The electric vehicle industry expanded significantly over the past decade. These vehicles emerge as a possible strategy for decarbonization and green transportation due to social demand. However, to ensure and enable rapid market penetration of EVs, one major obstacle needs to be addressed – range anxiety.
In a paper published in Applied Energy, Cornell researchers showed that wireless charging roads equipped with energy storage systems are promising electric vehicle charging solutions by virtue of their strong advantages in time-saving and reduced pressure on the existing power infrastructure.
In their work, the researchers have developed a coupled transportation-power system framework for the incorporation of a wireless charging road system into the real-time electricity market. In addition, they propose a Lyapunov optimization-based control strategy to manage the energy storage system in a cost-efficient manner.
Their simulation study demonstrates that efficient control of the energy storage system not only reduces the energy costs of the entire wireless charging load system but also alleviates the pressure produced by the wireless charging load on the existing power grid. In two numeric examples, the energy costs are reduced by 2.61% and 15.34%, respectively.
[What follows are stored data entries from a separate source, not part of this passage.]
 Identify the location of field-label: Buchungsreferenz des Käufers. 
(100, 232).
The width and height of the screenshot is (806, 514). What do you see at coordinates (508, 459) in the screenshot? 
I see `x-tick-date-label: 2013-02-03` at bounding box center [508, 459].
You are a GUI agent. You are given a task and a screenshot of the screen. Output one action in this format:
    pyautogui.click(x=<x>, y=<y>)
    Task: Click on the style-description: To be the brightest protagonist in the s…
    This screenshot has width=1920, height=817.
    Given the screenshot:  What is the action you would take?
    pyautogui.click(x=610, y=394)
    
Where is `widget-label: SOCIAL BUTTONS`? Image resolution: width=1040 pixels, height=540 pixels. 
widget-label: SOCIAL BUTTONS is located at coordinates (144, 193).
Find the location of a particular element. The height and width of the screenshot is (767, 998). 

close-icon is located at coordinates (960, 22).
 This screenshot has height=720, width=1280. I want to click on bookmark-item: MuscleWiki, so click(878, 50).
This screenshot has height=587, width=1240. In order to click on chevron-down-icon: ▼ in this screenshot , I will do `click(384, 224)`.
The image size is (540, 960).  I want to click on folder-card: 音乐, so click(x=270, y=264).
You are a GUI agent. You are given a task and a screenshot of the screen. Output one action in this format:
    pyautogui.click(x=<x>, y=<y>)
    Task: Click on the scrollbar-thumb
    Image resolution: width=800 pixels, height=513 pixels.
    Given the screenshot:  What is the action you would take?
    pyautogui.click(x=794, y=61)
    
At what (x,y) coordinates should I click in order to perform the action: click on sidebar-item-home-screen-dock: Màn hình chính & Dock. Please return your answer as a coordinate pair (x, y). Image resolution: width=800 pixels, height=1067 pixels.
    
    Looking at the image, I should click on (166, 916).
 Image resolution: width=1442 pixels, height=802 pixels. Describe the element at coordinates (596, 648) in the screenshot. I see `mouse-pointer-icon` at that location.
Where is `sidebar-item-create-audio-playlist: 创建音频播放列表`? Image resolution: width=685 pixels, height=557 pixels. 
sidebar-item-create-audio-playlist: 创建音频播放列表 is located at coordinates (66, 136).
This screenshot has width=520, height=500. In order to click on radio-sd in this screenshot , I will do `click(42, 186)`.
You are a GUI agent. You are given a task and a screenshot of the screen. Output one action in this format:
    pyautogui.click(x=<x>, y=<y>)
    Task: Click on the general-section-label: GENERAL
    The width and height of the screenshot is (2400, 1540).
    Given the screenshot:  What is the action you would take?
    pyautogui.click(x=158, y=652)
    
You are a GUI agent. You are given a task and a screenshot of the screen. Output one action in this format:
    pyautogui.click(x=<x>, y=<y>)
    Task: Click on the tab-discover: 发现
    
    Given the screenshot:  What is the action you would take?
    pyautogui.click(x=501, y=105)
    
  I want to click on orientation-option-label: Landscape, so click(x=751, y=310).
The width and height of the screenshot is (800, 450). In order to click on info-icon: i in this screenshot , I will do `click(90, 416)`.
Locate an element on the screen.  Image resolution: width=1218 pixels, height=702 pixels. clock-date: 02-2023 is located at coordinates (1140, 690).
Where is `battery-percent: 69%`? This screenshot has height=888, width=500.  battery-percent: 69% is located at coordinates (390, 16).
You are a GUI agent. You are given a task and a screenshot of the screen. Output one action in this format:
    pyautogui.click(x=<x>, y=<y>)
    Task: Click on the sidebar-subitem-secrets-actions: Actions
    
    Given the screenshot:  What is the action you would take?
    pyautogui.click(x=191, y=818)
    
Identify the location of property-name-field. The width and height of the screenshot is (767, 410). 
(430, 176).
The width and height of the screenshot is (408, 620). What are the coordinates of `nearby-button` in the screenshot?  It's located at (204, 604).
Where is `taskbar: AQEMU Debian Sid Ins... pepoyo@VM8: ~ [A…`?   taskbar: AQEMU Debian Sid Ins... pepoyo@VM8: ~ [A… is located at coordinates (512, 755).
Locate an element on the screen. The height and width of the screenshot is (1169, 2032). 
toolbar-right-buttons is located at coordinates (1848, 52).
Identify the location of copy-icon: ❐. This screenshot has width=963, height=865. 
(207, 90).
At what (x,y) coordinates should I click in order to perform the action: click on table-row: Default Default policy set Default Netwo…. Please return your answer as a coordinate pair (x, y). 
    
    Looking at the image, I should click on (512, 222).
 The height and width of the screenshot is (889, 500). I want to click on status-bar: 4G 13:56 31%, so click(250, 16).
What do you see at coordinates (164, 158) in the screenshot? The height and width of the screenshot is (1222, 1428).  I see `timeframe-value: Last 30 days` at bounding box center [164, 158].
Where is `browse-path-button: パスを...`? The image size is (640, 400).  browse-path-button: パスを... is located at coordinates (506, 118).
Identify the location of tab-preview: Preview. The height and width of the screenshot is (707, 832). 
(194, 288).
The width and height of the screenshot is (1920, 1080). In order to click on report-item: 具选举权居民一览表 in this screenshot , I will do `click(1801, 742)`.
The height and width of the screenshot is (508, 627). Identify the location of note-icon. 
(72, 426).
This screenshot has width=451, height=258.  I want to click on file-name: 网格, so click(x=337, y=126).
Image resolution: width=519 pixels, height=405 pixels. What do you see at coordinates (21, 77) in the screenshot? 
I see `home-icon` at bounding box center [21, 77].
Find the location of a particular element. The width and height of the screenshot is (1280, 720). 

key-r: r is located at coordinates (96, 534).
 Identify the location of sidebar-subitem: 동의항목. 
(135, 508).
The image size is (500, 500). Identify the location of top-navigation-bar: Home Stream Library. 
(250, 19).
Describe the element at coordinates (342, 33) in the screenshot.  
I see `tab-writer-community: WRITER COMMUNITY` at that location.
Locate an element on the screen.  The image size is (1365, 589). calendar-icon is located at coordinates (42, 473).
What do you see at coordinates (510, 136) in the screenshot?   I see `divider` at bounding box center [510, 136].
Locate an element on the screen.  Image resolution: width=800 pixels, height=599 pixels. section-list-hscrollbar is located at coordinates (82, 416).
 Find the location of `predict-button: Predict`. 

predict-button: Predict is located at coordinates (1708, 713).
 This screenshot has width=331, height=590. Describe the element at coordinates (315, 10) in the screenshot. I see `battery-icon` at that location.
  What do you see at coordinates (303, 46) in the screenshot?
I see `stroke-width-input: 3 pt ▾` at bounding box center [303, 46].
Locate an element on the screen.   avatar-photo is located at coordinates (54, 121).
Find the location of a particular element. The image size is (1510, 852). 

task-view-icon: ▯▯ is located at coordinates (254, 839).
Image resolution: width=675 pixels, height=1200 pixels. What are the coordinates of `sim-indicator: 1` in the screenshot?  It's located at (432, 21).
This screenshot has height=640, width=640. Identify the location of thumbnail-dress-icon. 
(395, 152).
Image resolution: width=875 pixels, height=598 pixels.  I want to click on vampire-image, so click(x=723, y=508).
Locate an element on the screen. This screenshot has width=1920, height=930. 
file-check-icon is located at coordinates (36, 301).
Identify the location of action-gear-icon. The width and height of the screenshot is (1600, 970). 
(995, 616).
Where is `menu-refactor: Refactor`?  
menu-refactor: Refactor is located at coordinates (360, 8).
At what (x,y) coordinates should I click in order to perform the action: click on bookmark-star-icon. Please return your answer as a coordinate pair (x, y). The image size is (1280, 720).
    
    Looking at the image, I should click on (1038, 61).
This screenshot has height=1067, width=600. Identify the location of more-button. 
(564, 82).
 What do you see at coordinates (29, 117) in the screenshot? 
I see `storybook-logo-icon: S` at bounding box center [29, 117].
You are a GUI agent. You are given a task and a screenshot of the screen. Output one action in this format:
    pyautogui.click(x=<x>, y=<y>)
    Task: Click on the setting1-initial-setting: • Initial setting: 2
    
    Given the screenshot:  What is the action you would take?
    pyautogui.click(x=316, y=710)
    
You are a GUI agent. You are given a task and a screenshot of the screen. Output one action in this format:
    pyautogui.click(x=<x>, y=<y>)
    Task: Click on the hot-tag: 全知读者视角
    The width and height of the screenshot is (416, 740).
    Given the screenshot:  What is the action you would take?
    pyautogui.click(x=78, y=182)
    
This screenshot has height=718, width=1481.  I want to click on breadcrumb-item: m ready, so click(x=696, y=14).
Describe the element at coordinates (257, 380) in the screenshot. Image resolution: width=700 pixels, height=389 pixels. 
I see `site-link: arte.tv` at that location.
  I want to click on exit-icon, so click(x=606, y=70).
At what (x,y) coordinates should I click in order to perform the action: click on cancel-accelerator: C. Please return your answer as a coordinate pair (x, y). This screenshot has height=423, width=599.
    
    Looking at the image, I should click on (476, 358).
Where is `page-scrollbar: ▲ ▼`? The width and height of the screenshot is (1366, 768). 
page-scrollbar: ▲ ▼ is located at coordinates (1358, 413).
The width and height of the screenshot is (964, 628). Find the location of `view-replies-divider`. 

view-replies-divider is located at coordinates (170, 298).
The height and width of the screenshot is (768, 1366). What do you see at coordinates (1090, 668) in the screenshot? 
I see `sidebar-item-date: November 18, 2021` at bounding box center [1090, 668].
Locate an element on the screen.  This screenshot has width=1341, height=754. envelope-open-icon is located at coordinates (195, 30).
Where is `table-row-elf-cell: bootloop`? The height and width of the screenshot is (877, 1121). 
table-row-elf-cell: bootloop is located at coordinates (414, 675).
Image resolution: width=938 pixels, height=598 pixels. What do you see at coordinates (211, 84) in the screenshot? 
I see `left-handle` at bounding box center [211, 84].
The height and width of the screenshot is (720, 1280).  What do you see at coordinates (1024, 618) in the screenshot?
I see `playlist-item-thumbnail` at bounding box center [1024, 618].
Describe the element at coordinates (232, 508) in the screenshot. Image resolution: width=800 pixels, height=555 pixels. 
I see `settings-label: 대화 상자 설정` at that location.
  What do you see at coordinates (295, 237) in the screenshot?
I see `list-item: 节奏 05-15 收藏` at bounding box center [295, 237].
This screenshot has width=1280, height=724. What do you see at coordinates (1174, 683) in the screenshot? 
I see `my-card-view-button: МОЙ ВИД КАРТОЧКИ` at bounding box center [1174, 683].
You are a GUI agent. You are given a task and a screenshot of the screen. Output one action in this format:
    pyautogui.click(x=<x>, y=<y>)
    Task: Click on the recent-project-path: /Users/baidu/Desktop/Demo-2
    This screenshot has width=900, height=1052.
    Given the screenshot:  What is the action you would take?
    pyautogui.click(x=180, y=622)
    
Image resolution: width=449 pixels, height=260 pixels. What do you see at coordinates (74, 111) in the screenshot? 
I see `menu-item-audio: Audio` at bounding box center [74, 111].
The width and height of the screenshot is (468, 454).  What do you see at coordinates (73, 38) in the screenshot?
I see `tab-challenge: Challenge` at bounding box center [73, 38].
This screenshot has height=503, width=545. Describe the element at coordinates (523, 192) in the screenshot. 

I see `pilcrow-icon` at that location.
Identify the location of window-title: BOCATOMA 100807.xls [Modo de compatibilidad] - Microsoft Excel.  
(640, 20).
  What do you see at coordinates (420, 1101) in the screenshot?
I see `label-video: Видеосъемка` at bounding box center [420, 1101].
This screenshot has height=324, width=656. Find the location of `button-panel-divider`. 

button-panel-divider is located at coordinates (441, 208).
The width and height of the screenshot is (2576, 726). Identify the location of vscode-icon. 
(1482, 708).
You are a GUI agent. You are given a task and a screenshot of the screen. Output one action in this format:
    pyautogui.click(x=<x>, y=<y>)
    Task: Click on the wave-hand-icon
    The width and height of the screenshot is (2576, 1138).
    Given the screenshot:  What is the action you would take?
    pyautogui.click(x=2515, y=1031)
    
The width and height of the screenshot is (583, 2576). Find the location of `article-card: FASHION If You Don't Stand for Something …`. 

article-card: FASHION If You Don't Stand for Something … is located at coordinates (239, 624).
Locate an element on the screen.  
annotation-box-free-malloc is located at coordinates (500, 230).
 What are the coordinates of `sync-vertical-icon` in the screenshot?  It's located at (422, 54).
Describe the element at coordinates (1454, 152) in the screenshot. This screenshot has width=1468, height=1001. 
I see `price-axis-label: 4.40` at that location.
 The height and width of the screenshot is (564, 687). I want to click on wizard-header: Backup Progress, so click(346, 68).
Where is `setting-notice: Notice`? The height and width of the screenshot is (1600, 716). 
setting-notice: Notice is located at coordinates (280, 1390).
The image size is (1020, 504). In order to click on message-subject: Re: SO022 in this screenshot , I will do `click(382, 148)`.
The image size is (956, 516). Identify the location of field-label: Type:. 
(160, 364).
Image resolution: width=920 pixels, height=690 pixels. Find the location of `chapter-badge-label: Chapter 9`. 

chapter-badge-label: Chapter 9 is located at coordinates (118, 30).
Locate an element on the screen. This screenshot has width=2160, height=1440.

“We designed a Lyapunov optimization-based control strategy to manage the energy flow between the wireless charging roads and the energy storage system in a cost-efficient way,” said H. Oliver Gao, the Howard Simpson Professor of Engineering and co-author of the paper. “The proposed framework is composed of three major modules: the hybrid traffic assignment, the extended DCOPF, and the controller.”
The hybrid traffic assignment calculates the traffic flow given specific trips across a road network composed of wireless charging lanes and normal traffic lanes. The extended direct current optimal power flow (DCOPF) determines the optimal electric energy flows between the generation resources, load centers, and wireless charging in the given power grid. The control approach seeks to minimize the energy costs of wireless charging roads by efficiently managing the output of the energy storage system.
“Our control strategy is computationally efficient and requires no forecasts of the system states, making it appealing to practical applications,” said Jie Shi, a former Cornell systems postdoctoral researcher.